Выходя из дверей учебного корпуса, она подумала о родителях: если б они были живы, она бы сейчас оставалась студенткой. Ярослав, наверное, имел бы дело не с ней, а с её папой. Она совсем не похожа на своих ровесниц: все готовились к следующему курсу, только она жила, как прокаженная. Внутри неё не было будущего, только воспоминания о мёртвом прошлом. Она вернулась домой в сумерках.

Каково же было Викино удивление, когда она увидела у калитки мотоцикл. Дима Выгорский собственной персоной сидел на пороге. Он, якобы заглянул на несколько минут, проезжая мимо, да вот забеспокоился, ничего ли с ней ни случилось?

В следующий выходной он приехал и, сыпля весёлыми шутками, почистил дымоход. Как не старалась Вика понять причины его визитов, отвадить своим злобным поведением, через некоторое время – смирилась. Дима приносил вместе с зефиром легкость и беззаботность. Конечно, она не доверяла ему, всегда была настороже, но невыносимый звук мотора, доносящийся с улицы, неизменно обещал смех, глупый флирт и помощь. Вскоре она перестала искать мотивы его поступков, просто привычно ставила допотопный чайник на плиту и спешила к двери.

Наконец, во второй половине сентября, она нашла работу! Устроилась секретарем в организацию, которая занималась продажей полиграфического оборудования. Денег обещали немного, но дело было не сложным, и контора находилась недалеко от Комсомольской площади.
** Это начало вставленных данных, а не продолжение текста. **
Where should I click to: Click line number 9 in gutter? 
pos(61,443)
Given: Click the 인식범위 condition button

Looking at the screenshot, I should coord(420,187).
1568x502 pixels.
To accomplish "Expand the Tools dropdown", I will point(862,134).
Ездить было удобно.

В первый рабочий день, шестнадцатого сентября, во вторник, Вика вышла на прохладную улицу около семи утра. Небо темнело чистотой. Утренние звезды сияли перед её взором, только над горизонтом, по краю далекого леса, плыли густые, непрозрачные облака. Не успела она дойти до станции, небо сплошь затянулось непроглядным занавесом. Бабушка говорила когда-то: «Осенью дождь из ничего соберется».
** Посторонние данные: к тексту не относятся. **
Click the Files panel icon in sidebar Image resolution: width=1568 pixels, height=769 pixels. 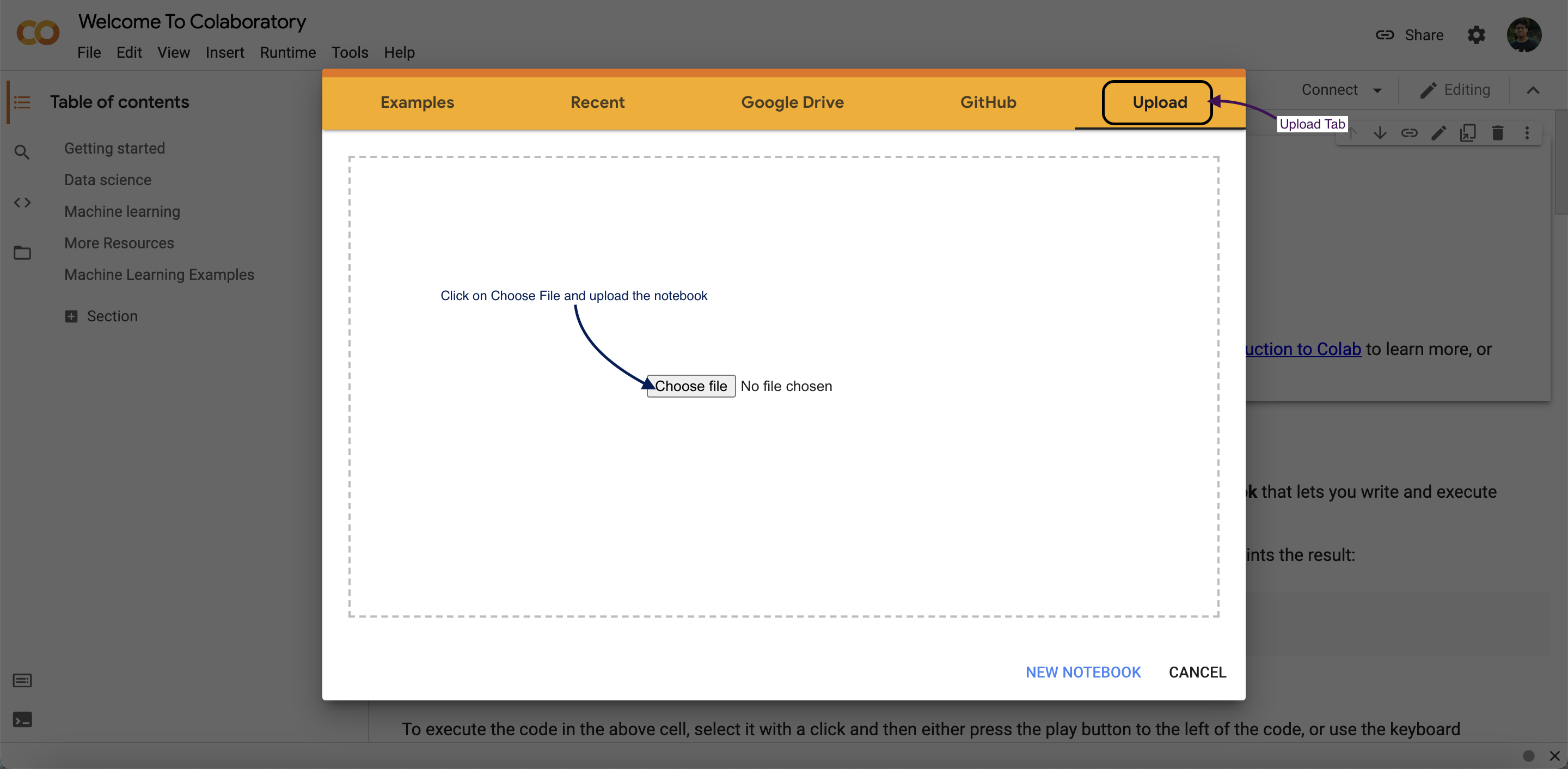point(24,253)
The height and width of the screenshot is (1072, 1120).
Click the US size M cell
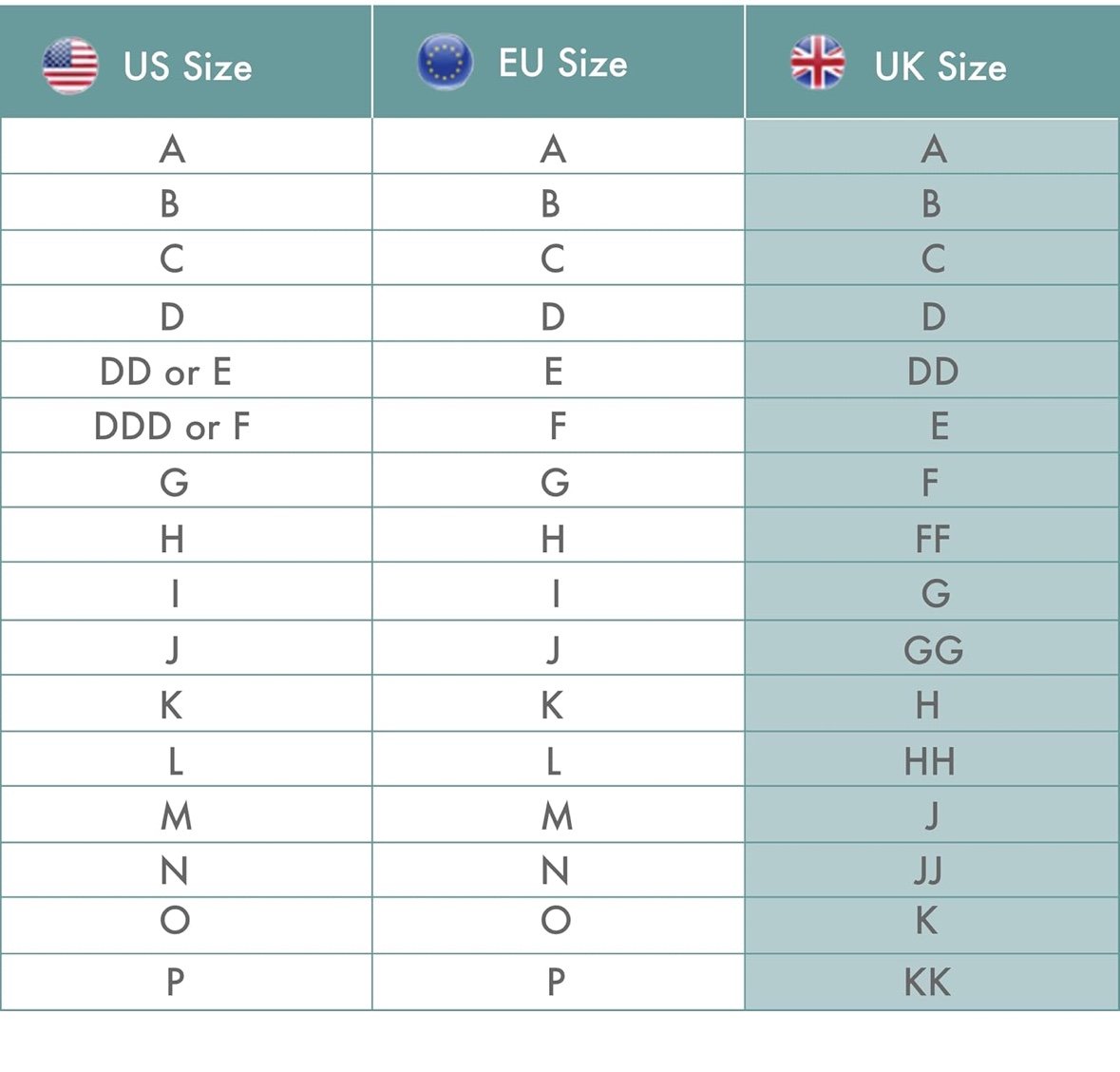click(x=185, y=814)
На Казанском уже моросило, но Вика не обратила внимания. Наконец-то, настоящая работа! Наконец-то хоть какой-то просвет в сером существовании. У неё будут деньги, чтобы покупать еду, чтобы не бегать от железнодорожных контролеров! Она сможет запасти дров на зиму, купить калорифер.
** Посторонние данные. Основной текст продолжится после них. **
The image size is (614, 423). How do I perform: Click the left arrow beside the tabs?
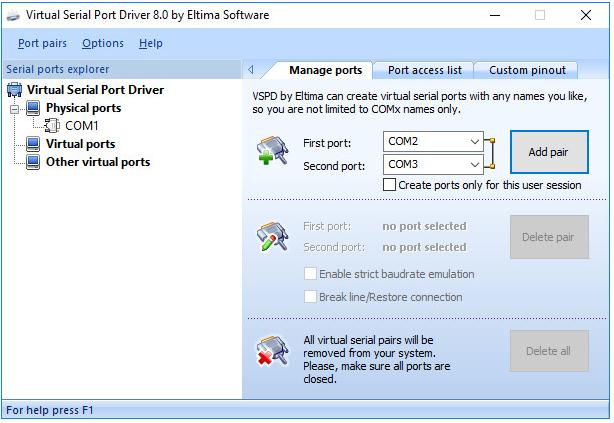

Однако восторги первого дня быстро погасли. В офисе Вика впервые услышала шутку «работа от слова раб», в полной мере осознала её значение и серьезность. Отношения с начальницей, Анной Викторовной, тощей дамой неопределенного возраста, носящей, как потом выяснилось, изо дня в день один и тот же серо-синий брючный костюм, не сложились с первых часов. Что бы Вика ни делала – всё было не так. Что бы она ни совершала, её работой были недовольны: не достаточно громко говорила, не приветливо улыбалась, слишком поздно брала трубку телефона, не туда записывала. В компании нервно-самоуверенных профессионалов Вика чувствовала себя не в своей тарелке. Не было ни одного человека, который смотрел бы на неё не как на пустое место. Никто не отнесся дружески, не объяснил толком, что и где брать, что и как делать.

За неделю она превратилась в издерганного неврастеника, у которого от постоянного страха совершить ошибку хрипело горло. Она не могла ответить на мобильник, если звонила Ольга, даже боялась писать смс-ки. Руки постоянно дрожали, даже если она просто искала в папке вчерашнюю бумагу, уж не говоря о сложных заданиях. От вечного страха стала ломить шея, и Вика совершала промах за промахом. Даже и речи не шло о том, чтобы уходить с работы вовремя. Начальница сидела до ночи, и она, Вика, была ей постоянно нужна. То срочно требовались ключи, то отчеты, то салфетки. Даже скрепки мадам Босс не была в состоянии найти в собственном столе – постоянно вызывала Вику.